If you guys want recipes for anything above (except the cookies, those are from Colleen's book, but I can ask her to post it if you guys want!), let me know.

Enjoy your week,
Dawn

Saturday, April 16, 2011

Name That Plant!

Hey guys, is this just parsley?  It smells SO delicious, is so supple, green, I can't believe it might just be really fresh and amazing parsley.  It's growing on the side of my house (planted by the former owners, this is only our second spring in our house).  The leaves smell like parsley, but are super floral and delicious with a cumin note (it's not cilantro, at least I don't think it is) and the stems resemble celery with celery scent.





I want to eat it asap!  

Hope everyone is having a great weekend and someone can help me out with this little problem.

Tuesday, April 5, 2011

On Your Daily Vegan

My guest post is up on Your Daily Vegan, In Support of A Vegan Omnivore Alliance.

In this guest post I am talking about my own, original ideas for A Vegan Omnivore Alliance. I'm not really sure what Tom Philpott was after since he only wrote one article on it.  What I really am envisioning to start off with is a web resource (maybe a FB page or something) with a skilled moderator.  My article was inspired by Tom's article, so I give him that in the introduction.

Again, to make it clear, regardless of what people think of Tom's ideas, in my post, I am talking about my OWN ideas.  I don't pretend to know what Tom or anyone else is thinking when he conceives an idea, but I know what I am thinking.

This guest post is a follow up piece to the original article I published on my blog, though it almost has the same title.

Please check it out.

Let me know your thoughts.

Sincerely,
Dawn

Sunday, April 3, 2011

Juice Goose

So, we went to Whole Foods in Marlton, NJ today.  I was on a mission.  A juicing mission.

 Me, with pulp. 


 Dragged the Breville out from the basement!  Do you see my juice goose? He loved it.


 Plunder from Whole Foods.  HOLY prices.  You don't want to know.
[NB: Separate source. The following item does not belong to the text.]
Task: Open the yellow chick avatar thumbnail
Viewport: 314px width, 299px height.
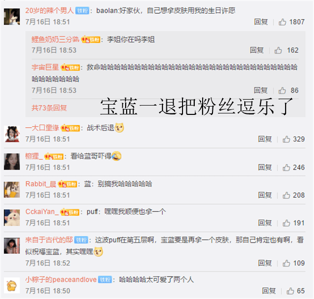Action: (x=12, y=285)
I thought about posting a photo of the receipt, seriously.  It's Wegmans and Trader Joe's for me!!

 These beauties are worth the $$ though (they weren't that expensive, it was the other, more "normal" stuff that was jacked!).

Organic apple, carrot & celery layers.



 Apple, carrot & celery juice.  WAY too sweet for me.



So, I added some spinach and more celery, with a squeeze of organic lime juice. Better.

Would love some juice recipes, guys, this is fairly new for me.  I need to try adding some ginger and garlic because I like it spicy.  I am really interested in green juices, I have a Breville ikon mulit-speed juice fountain.  Want to do like a juicing for energy/cleanse kind of thing.  Any help is appreciated, especially links to blogs or websites.  Trying not to buy any more books for right now.

Have a great week, guys! <3 Dawn

Friday, April 1, 2011

On Time

I'd like to say a few things about an interesting article published this week in Time magazine that has been circulating FB and Twitter.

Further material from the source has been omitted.